• **Task goal**
Quote every one of the following entries word for word.

(Beginning of Information provided)

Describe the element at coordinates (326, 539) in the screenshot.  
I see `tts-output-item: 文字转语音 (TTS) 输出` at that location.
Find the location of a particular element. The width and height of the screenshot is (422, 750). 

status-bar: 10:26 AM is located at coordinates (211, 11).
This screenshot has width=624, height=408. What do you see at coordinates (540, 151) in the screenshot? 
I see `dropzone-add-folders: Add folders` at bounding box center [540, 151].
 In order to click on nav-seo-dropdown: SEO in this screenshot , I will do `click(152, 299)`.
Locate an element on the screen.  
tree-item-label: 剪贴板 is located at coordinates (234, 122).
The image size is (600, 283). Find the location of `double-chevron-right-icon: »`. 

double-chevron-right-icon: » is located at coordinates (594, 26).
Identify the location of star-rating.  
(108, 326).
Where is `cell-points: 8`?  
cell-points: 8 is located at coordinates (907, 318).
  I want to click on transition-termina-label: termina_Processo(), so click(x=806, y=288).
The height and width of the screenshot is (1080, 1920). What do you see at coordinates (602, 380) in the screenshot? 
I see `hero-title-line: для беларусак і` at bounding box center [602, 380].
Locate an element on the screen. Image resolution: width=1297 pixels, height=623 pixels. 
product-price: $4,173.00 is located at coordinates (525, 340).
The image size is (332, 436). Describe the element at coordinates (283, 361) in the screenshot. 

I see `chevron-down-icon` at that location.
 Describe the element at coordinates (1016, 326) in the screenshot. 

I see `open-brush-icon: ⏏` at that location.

(End of Information provided)

• **Solution for this exercise**
Describe the element at coordinates (326, 539) in the screenshot.  
I see `tts-output-item: 文字转语音 (TTS) 输出` at that location.
Find the location of a particular element. The width and height of the screenshot is (422, 750). 

status-bar: 10:26 AM is located at coordinates (211, 11).
This screenshot has width=624, height=408. What do you see at coordinates (540, 151) in the screenshot? 
I see `dropzone-add-folders: Add folders` at bounding box center [540, 151].
 In order to click on nav-seo-dropdown: SEO in this screenshot , I will do `click(152, 299)`.
Locate an element on the screen.  
tree-item-label: 剪贴板 is located at coordinates (234, 122).
The image size is (600, 283). Find the location of `double-chevron-right-icon: »`. 

double-chevron-right-icon: » is located at coordinates (594, 26).
Identify the location of star-rating.  
(108, 326).
Where is `cell-points: 8`?  
cell-points: 8 is located at coordinates (907, 318).
  I want to click on transition-termina-label: termina_Processo(), so click(x=806, y=288).
The height and width of the screenshot is (1080, 1920). What do you see at coordinates (602, 380) in the screenshot? 
I see `hero-title-line: для беларусак і` at bounding box center [602, 380].
Locate an element on the screen. Image resolution: width=1297 pixels, height=623 pixels. 
product-price: $4,173.00 is located at coordinates (525, 340).
The image size is (332, 436). Describe the element at coordinates (283, 361) in the screenshot. 

I see `chevron-down-icon` at that location.
 Describe the element at coordinates (1016, 326) in the screenshot. 

I see `open-brush-icon: ⏏` at that location.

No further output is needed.